Imagine you have a site that sells vitamins and natural remedies. Each of your customers completed a lifestyle profile when they made their first purchase. This is important information as it is tied in to the product info you serve up when they return to your home page. It also influences which newsletters and emails you send out each month.

The good news is that the profile gives you important demographic and psychographic information on your customer base. The bad news is that this information is pretty static. Once a customer has completed that profile, he or she is unlikely to come back and update it. It’s tough enough to get people to read the monthly newsletter, let alone dig deep into your site to change their profiles.

So customer Jane Doe may have just finished a book on herbs and love the idea of using herbal remedies rather than vitamins. Trouble is, you’ll never get to hear about it. Because she has a life and can think of a thousand things she’d rather do than update her profile on your site.

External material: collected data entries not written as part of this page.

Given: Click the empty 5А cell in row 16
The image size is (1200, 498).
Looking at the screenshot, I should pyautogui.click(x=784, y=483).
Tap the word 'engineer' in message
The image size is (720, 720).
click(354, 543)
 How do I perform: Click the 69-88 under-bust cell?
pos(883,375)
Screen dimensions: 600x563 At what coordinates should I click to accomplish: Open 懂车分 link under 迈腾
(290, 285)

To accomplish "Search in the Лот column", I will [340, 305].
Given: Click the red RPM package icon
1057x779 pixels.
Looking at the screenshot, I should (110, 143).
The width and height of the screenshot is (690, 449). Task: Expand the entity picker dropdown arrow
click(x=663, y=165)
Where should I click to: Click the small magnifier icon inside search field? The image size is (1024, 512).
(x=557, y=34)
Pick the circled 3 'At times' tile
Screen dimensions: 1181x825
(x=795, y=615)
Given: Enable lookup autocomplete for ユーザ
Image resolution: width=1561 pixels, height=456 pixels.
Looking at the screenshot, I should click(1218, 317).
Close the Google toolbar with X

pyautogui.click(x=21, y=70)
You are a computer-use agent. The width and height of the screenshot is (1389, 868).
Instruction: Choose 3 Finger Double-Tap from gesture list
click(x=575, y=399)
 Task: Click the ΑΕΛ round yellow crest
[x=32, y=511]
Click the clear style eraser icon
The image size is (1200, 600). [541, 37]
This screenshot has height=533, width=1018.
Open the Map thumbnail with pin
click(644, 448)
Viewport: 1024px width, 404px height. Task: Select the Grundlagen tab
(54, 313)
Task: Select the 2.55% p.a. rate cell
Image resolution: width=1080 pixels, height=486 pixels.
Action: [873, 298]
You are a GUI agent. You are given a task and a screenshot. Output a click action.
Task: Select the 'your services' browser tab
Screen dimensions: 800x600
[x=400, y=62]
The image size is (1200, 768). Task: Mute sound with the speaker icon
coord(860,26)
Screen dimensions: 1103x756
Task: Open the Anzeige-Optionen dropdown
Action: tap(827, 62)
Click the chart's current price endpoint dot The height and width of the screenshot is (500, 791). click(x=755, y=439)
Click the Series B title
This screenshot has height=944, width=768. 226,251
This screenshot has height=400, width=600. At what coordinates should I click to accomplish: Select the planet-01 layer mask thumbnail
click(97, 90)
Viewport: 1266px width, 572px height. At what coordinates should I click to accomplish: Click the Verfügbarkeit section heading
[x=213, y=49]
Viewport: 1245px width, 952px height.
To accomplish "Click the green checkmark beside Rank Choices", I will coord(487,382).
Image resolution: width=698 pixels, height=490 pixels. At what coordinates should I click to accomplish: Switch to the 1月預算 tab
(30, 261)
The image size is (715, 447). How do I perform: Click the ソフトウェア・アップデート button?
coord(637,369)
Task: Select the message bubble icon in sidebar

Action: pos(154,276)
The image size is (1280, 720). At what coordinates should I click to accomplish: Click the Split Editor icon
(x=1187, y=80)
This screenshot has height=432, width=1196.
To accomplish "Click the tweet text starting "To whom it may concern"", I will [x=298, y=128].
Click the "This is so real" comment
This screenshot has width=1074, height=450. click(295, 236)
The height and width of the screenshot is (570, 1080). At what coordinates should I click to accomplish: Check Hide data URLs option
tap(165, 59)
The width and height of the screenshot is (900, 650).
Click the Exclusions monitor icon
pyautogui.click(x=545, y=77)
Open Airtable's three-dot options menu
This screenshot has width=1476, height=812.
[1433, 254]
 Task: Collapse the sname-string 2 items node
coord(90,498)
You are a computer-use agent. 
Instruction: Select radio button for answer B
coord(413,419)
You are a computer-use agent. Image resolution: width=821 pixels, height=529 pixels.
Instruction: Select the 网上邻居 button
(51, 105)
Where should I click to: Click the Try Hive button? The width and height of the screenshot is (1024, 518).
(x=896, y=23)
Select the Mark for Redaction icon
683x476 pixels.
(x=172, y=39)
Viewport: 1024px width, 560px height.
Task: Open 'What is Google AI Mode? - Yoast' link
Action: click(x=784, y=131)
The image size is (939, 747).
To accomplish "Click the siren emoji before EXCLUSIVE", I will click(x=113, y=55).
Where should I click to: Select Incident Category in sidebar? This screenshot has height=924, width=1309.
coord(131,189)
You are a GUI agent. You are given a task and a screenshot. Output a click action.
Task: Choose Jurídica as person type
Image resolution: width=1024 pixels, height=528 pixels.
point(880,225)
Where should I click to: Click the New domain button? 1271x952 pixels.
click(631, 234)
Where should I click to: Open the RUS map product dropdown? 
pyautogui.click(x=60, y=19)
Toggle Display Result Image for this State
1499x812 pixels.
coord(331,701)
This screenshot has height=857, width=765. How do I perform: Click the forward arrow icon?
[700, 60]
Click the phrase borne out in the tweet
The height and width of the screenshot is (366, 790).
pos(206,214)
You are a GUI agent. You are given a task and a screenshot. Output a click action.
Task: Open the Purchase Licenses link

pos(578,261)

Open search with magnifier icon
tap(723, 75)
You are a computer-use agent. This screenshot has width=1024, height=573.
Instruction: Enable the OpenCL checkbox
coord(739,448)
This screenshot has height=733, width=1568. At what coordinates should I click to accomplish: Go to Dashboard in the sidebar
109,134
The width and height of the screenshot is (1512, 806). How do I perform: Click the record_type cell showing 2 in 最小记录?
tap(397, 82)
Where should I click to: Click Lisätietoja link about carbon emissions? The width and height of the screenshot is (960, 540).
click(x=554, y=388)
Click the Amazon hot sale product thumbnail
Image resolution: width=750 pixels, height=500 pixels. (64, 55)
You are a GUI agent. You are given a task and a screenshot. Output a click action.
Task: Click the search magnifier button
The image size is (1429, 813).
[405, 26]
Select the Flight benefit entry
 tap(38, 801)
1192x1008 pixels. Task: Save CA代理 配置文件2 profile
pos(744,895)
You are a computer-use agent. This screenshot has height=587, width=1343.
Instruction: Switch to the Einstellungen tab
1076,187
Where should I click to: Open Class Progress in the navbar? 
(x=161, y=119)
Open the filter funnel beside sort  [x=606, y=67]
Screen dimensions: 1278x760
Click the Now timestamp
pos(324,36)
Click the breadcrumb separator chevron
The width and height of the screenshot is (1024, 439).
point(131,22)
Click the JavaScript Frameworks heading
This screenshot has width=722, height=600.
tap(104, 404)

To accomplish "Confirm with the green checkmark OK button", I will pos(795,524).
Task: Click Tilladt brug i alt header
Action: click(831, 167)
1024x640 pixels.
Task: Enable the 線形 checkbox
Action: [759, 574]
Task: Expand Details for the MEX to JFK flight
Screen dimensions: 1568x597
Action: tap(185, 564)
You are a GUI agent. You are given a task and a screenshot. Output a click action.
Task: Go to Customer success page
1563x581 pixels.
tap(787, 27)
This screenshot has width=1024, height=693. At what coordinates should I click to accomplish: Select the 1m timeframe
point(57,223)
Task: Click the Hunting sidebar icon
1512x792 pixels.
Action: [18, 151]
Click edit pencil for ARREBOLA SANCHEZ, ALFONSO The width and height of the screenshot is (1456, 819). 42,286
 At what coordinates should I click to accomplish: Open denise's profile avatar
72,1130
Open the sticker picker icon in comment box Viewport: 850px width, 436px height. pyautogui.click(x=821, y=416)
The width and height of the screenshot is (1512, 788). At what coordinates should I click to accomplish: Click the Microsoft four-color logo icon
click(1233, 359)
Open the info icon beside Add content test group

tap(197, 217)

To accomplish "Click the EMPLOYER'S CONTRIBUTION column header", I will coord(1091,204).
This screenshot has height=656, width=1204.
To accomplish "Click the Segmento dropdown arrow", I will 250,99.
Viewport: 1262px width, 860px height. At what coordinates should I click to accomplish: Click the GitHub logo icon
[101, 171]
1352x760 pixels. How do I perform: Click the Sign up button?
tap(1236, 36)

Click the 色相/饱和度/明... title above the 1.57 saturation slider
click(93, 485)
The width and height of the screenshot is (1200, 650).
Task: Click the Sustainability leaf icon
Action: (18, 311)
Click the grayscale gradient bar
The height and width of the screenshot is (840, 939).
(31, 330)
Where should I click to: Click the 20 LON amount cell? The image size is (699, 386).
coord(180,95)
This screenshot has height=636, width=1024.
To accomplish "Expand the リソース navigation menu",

If she even remembers completing one at all. Unless, of course, you use my unique software. Here, in a nutshell, is what it does:

Itpaystolisten enables your customers to update their customer profile information direct from an email message –without having to visit our web site.

There’s another $50 million. Right there.

Right now we can all add links to our email messages so that most customers can get to the page they want on our site with a single click. Unless they use a really old email program.

But imagine if your customers could input information within the text of a simple text email — even if it were just to check some boxes — and then have that information added to their onsite profile simply by replying to the email. The owner of the vitamin and natural remedies site could then send out a monthly email that said:

“Answer these five simple questions, and we’ll send you a ten dollar gift certificate.”

All Jane Doe has to do is check some boxes, type in a couple of words and hit “Reply.” All within her email program. Moments later her profile on the site is updated. A thank you note is generated. Etc.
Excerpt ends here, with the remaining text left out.